# Is my top filter's size enough for my tank?



## hproxy07 (3 mo ago)

*Tank Size: 75 gal.

Top Filter Details: *
Power: 18W
Output L/H: 1800
Volume H/max: 1.8M
Flow Tray Volume: 4.9L
Base Length: 44.5cm - 72cm


















Additional question: is it okay if I remove the aeriation that comes with the filter? (I removed the tube that comes with the filter as seen from the photos above). Will the water coming down from the top filter be suffecient as aeriation?


----------



## susankat (Nov 15, 2008)

Welcome!
What is the brand? Never seen one like that. It looks as though the powerhead is what helps with the filter. Best filtration is overturns 8 times an hour.


----------



## hproxy07 (3 mo ago)

susankat said:


> Welcome!
> What is the brand? Never seen one like that. It looks as though the powerhead is what helps with the filter. Best filtration is overturns 8 times an hour.
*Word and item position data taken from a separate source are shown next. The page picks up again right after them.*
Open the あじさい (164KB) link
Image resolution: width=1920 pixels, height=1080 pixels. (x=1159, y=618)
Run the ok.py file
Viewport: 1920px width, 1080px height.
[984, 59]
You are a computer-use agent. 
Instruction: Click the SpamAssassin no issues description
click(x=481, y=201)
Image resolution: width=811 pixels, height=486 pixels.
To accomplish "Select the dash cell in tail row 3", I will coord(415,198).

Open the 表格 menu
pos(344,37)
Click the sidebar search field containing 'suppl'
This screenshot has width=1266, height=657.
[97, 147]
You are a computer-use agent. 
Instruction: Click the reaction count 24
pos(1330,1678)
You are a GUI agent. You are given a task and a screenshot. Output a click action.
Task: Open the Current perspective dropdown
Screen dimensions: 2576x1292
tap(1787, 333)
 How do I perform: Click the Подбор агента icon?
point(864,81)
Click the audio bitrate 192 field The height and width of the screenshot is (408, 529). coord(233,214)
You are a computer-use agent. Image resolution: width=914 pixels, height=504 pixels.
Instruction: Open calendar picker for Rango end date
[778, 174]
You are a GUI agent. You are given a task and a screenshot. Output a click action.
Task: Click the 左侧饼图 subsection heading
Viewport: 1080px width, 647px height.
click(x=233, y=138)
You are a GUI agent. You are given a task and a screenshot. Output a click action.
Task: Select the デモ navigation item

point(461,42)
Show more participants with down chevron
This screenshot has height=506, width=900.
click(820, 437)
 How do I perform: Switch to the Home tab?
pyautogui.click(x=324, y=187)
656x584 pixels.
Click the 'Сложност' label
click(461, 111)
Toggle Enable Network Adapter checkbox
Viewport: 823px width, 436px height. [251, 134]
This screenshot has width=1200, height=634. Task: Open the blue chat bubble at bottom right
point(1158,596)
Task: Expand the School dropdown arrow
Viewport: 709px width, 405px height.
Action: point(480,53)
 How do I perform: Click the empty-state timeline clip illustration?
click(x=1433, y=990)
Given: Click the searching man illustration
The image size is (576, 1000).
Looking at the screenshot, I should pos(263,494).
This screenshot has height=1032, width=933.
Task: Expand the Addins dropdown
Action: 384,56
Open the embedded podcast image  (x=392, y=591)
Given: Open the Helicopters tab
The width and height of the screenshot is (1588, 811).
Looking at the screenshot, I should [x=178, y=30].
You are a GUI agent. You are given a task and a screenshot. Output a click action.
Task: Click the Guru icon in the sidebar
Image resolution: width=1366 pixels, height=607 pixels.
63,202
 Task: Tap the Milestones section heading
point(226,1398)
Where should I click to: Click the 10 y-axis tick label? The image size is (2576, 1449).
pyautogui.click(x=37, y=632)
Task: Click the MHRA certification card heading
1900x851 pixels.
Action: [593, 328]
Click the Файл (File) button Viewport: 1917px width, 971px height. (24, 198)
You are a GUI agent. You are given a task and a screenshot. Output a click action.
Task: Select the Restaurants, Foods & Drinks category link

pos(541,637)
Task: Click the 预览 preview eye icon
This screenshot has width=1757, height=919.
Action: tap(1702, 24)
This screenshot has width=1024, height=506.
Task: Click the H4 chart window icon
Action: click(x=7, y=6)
hello! the brand is called Black Knight, the one I have is the biggest one they have


----------



## susankat (Nov 15, 2008)

I just watched a video on it, yes, the powerhead has to be used as that is how the water is pumped up to the filter.


----------



## hproxy07 (3 mo ago)

susankat said:


> I just watched a video on it, yes, the powerhead has to be used as that is how the water is pumped up to the filter.


i understand, will do that. thank you!


----------